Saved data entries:
# # # # # # #
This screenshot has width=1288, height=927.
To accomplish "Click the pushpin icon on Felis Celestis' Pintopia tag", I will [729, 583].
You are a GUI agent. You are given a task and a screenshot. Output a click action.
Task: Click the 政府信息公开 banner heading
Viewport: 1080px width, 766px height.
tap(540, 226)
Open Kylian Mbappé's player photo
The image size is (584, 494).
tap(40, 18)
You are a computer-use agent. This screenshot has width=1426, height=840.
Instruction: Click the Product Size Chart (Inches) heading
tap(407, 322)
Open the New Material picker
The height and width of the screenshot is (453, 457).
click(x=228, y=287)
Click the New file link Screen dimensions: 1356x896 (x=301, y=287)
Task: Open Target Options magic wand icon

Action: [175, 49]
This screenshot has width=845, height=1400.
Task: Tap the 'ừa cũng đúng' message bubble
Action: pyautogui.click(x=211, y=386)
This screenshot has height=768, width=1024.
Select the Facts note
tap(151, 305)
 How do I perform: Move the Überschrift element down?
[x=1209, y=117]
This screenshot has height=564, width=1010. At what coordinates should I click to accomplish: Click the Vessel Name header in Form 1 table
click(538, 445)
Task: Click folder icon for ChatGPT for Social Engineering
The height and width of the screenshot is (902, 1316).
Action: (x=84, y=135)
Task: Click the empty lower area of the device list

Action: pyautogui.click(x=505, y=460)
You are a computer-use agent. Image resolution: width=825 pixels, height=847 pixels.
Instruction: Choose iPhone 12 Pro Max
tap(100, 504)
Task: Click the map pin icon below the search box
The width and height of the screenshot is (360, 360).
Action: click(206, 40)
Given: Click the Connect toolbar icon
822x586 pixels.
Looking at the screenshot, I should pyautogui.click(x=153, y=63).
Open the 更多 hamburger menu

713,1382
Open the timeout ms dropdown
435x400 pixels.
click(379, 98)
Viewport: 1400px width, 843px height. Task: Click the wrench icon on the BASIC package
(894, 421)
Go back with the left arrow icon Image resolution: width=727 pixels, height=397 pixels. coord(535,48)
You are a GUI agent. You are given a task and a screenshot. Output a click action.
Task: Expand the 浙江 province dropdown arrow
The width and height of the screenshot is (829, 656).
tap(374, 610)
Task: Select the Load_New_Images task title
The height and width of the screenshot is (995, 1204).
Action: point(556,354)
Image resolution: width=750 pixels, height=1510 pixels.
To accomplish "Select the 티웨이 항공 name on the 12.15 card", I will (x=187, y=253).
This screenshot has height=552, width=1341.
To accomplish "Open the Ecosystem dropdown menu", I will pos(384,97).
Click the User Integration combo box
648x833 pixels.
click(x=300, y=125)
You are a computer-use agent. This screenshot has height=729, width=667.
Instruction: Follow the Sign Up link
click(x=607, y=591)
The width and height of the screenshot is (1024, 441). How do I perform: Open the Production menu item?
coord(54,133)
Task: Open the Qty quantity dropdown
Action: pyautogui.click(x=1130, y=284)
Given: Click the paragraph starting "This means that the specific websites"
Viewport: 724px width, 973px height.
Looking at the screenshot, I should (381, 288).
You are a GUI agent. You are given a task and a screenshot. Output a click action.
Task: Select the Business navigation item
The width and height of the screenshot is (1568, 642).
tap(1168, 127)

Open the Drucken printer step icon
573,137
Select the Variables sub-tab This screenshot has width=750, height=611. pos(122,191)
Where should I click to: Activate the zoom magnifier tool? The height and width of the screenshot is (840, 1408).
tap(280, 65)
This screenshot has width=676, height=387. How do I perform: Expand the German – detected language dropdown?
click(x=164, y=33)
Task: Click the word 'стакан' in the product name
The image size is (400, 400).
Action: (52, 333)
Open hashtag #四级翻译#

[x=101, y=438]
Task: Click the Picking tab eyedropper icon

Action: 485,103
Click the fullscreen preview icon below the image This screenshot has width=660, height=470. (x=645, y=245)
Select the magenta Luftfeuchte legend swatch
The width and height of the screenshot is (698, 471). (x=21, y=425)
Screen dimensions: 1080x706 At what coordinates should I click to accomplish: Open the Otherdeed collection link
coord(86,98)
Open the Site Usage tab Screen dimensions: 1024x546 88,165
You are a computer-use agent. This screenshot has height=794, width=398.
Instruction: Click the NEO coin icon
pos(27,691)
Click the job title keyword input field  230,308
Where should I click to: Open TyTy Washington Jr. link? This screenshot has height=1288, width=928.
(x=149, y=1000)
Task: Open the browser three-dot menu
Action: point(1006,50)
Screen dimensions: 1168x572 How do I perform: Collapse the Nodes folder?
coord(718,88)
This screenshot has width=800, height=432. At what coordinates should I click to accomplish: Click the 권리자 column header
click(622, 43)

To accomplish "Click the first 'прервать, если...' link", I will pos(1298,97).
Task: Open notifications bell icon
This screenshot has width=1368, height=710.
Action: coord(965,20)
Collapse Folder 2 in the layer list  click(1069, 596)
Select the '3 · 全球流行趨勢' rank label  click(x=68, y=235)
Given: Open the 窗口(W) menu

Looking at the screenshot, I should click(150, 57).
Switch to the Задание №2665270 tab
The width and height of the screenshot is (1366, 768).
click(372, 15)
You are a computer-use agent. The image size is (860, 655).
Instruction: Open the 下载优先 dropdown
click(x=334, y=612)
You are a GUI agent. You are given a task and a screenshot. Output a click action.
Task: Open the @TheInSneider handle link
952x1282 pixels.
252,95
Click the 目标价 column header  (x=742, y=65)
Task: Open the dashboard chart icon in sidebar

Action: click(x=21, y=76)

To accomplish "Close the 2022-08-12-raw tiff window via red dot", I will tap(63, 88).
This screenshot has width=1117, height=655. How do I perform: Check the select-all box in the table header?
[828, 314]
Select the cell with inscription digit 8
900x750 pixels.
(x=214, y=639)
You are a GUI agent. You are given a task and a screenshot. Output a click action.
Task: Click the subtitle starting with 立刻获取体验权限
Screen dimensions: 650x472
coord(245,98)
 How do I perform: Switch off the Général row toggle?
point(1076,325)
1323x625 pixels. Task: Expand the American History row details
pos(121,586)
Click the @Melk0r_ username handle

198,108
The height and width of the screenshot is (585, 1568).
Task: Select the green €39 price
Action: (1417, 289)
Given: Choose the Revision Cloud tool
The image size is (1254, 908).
# # # # # # #
ACTIVITY – Which lines of the data include the string "below"? Copy each of them.

TASK OUTPUT –
Task: Click the map pin icon below the search box
Click the fullscreen preview icon below the image This screenshot has width=660, height=470. (x=645, y=245)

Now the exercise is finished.